A new Penn Museum exhibition examines what happened in the May 2010 "Tivoli Incursion" in Kingston, Jamaica, when army and police forces raided the Tivoli Gardens neighborhood, looking for drug kingpin Christopher "Dudus" Coke, wanted for extradition by the United States. At least 75 people were killed.

University of Pennsylvania anthropology professor Deborah Thomas co-curated a new Penn Museum exhibit that features portraits and stories of survivors in the May 2010 Tivoli Incursion that killed at least 75 people in Kingston, Jamaica.
University of Pennsylvania anthropology professor Deborah Thomas co-curated a new Penn Museum exhibit that features portraits and stories of survivors in the May 2010 Tivoli Incursion that killed at least 75 people in Kingston, Jamaica.Read moreTOM GRALISH / Staff Photographer

Gilda Knott of Northeast Philadelphia clearly remembers when Jamaican army and police forces raided a Kingston neighborhood in May 2010 looking for a drug kingpin wanted for extradition by the United States. Over four days, at least 75 people were killed, and Christopher "Dudus" Coke couldn't be found.

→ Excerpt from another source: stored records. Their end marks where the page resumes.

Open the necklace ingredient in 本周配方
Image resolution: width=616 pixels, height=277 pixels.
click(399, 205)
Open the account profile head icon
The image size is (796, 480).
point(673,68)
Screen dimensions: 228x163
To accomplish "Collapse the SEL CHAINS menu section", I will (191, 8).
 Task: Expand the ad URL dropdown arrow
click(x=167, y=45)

"It was crazy," Knott, known as Miss Barbara, said in a phone interview Tuesday. "The people were scared to come on the road. People were scared to walk."

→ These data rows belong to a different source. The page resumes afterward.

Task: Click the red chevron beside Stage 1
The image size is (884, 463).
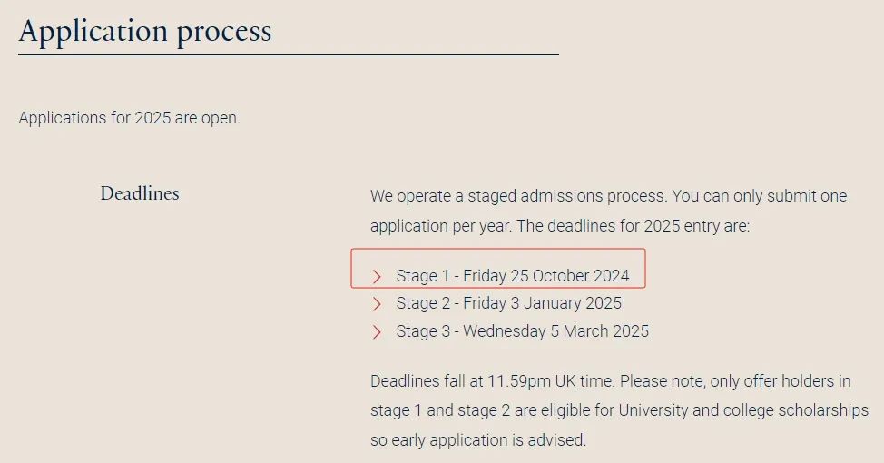Action: pos(377,276)
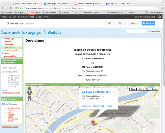The width and height of the screenshot is (165, 133).
Task: Click the map marker A pin
Action: coord(93,122)
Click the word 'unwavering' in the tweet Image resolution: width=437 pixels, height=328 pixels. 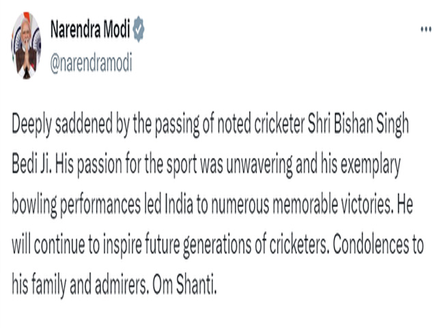pyautogui.click(x=259, y=165)
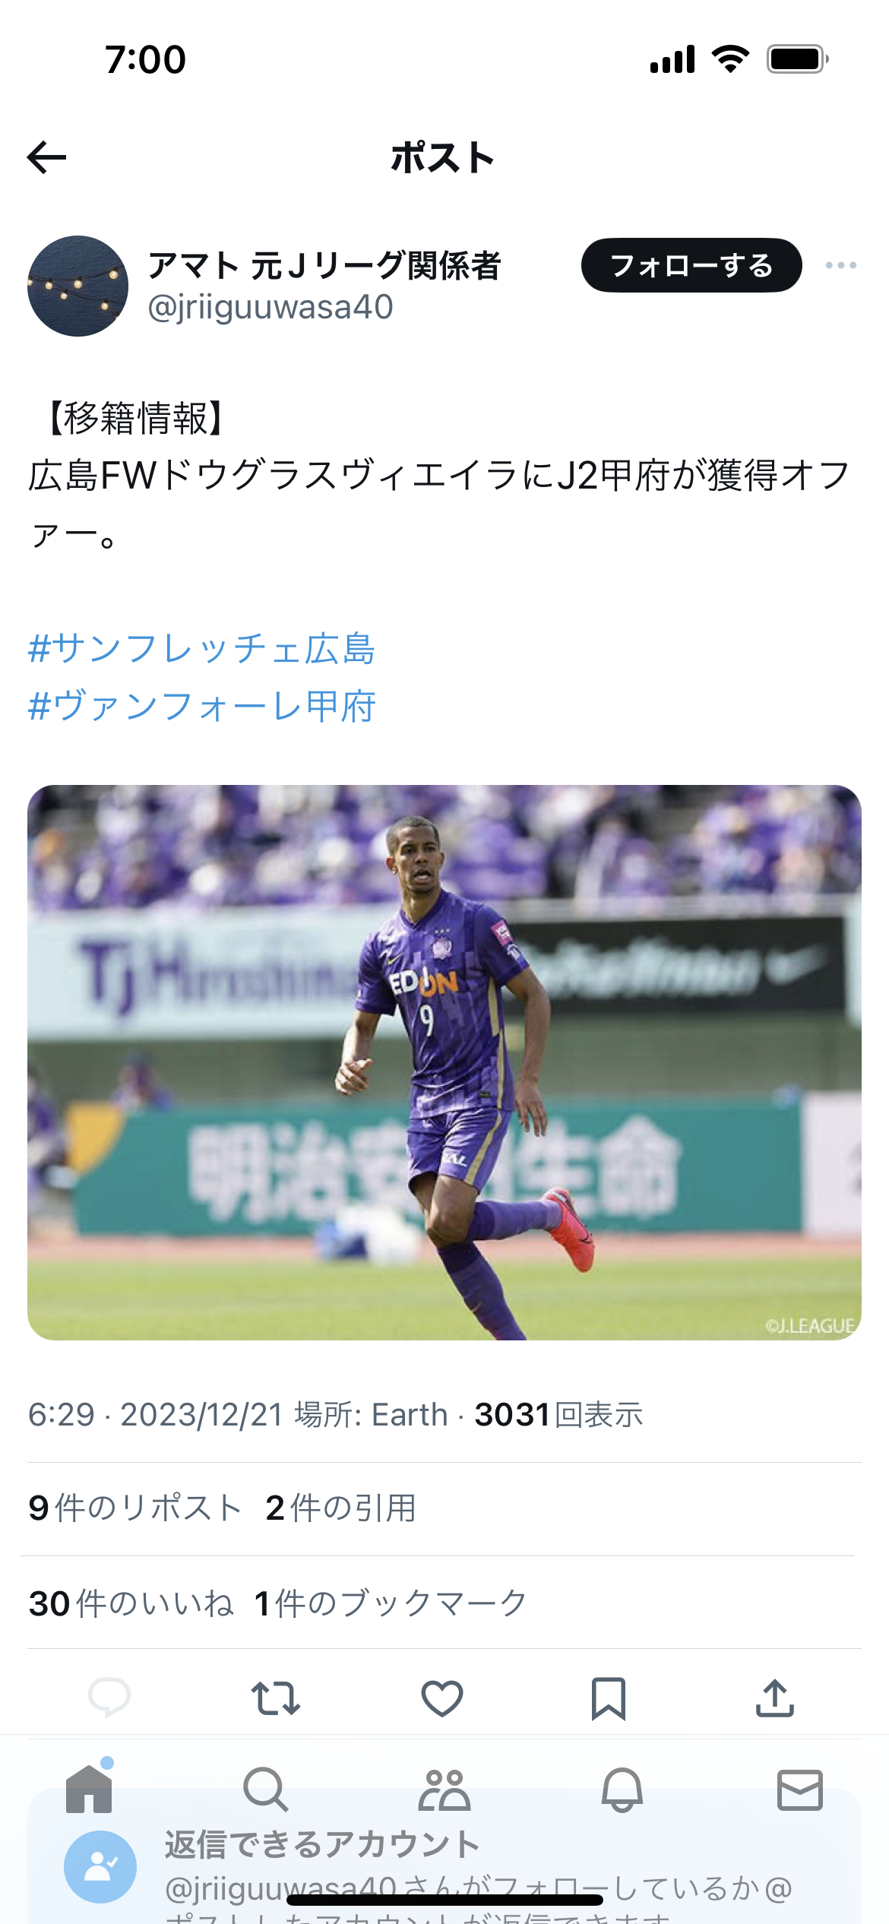Tap the back arrow icon

click(x=46, y=157)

Knott, 70, who lived most of her life in Jamaica before moving to Philadelphia in 2000, was in her home country in May 2010 when her son-in-law was shot to death by police, she said, as tensions escalated between government security forces and Coke's supporters in the Tivoli Gardens neighborhood.

Stories of survivors from the so-called Tivoli Incursion are now part of a new Penn Museum exhibition, "Bearing Witness: Four Days in West Kingston," which looks at the traumatic onslaught by government forces that began May 24, 2010.

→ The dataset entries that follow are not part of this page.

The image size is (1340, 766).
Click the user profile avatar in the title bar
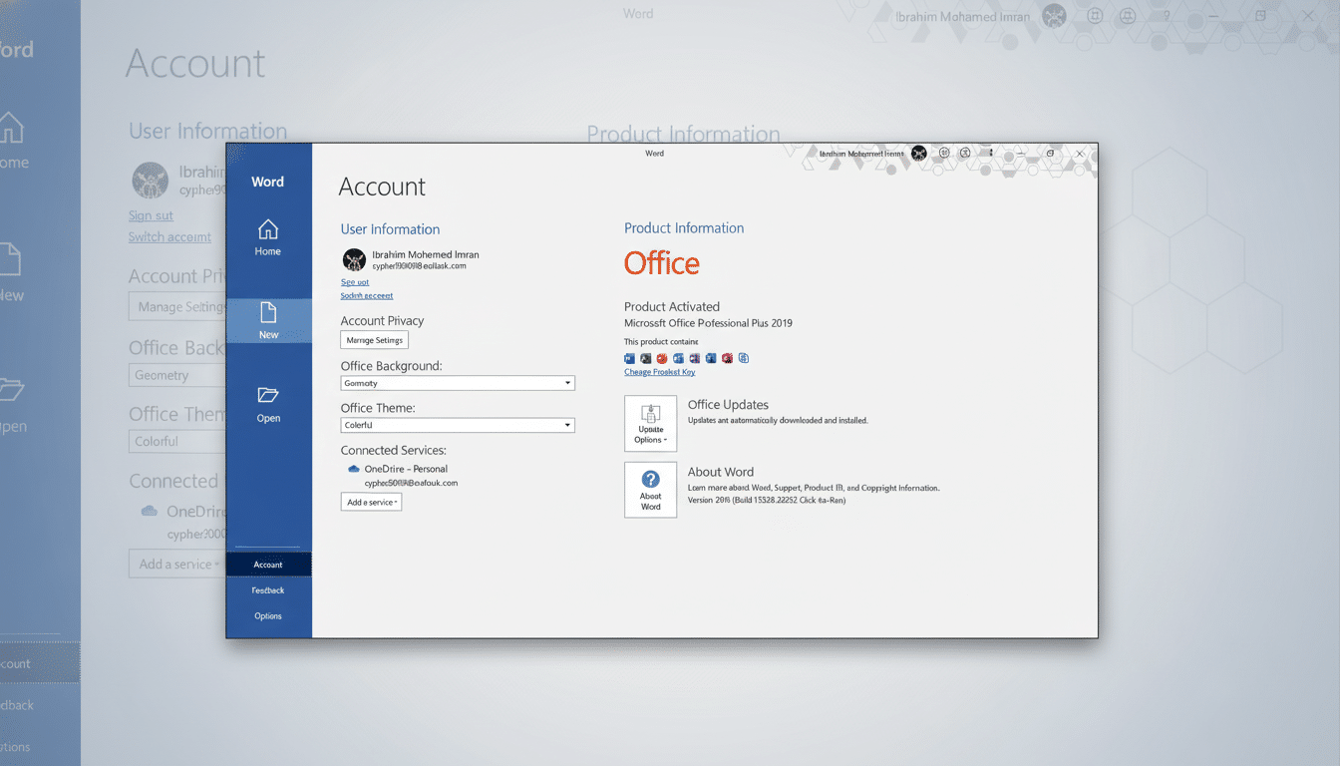pyautogui.click(x=918, y=153)
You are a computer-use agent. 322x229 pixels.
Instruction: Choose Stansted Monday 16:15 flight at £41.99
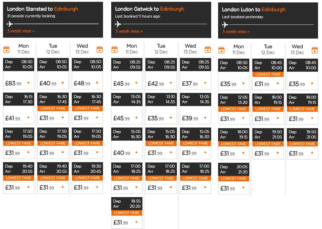click(18, 108)
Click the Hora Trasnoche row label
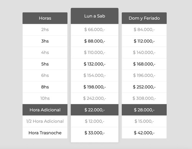Viewport: 192px width, 149px height. (45, 133)
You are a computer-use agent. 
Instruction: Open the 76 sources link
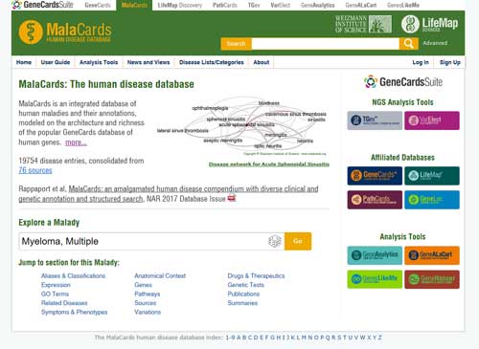35,170
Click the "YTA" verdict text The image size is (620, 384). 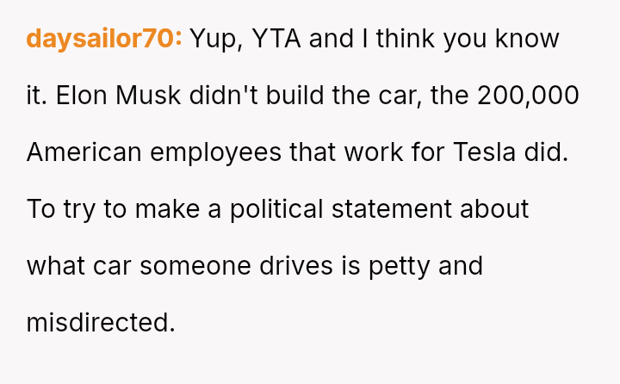pos(276,39)
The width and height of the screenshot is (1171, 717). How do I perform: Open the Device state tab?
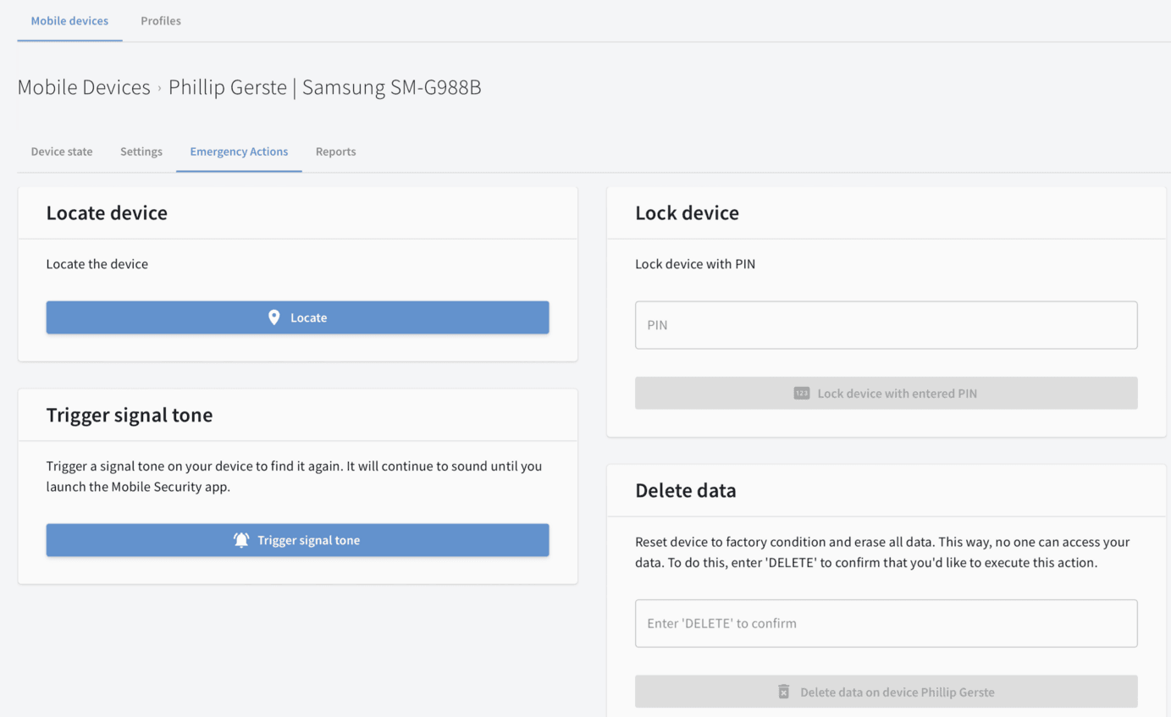click(62, 152)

The exhibition at the museum at 3260 South St. provides a timeline, explores the aftermath of the state violence, and showcases audio recordings and portraits of survivors.

"What they want from this is that people know what happened to them," University of Pennsylvania anthropology professor Deborah Thomas, who co-curated the exhibition, said in an interview.

Thomas, 50, whose father is Jamaican and whose mother is American, was born in Milwaukee and spent her early childhood in Kingston. She had researched state violence in Jamaica for her 2011 film Bad Friday: Rastafari After Coral Gardens, about a 1963 incident in which Rastafarians were rounded up by the government, jailed and tortured.

In 2012, Deanne Bell, a psychologist now teaching at the University of East London, saw a screening of the film in New York and reached out to Thomas and musician Junior "Gabu" Wedderburn, who also worked on Bad Friday, to collaborate on a new project — collecting oral histories and examining what happened in the Tivoli Incursion. Bell and Wedderburn are co-curators of the exhibition. Five Penn students also went to Jamaica to record survivors' oral stories and shoot footage.

"We really saw it as providing a platform for people to talk about what they experienced during that week, and also to publicly name and memorialize … loved ones who they had lost," Thomas said.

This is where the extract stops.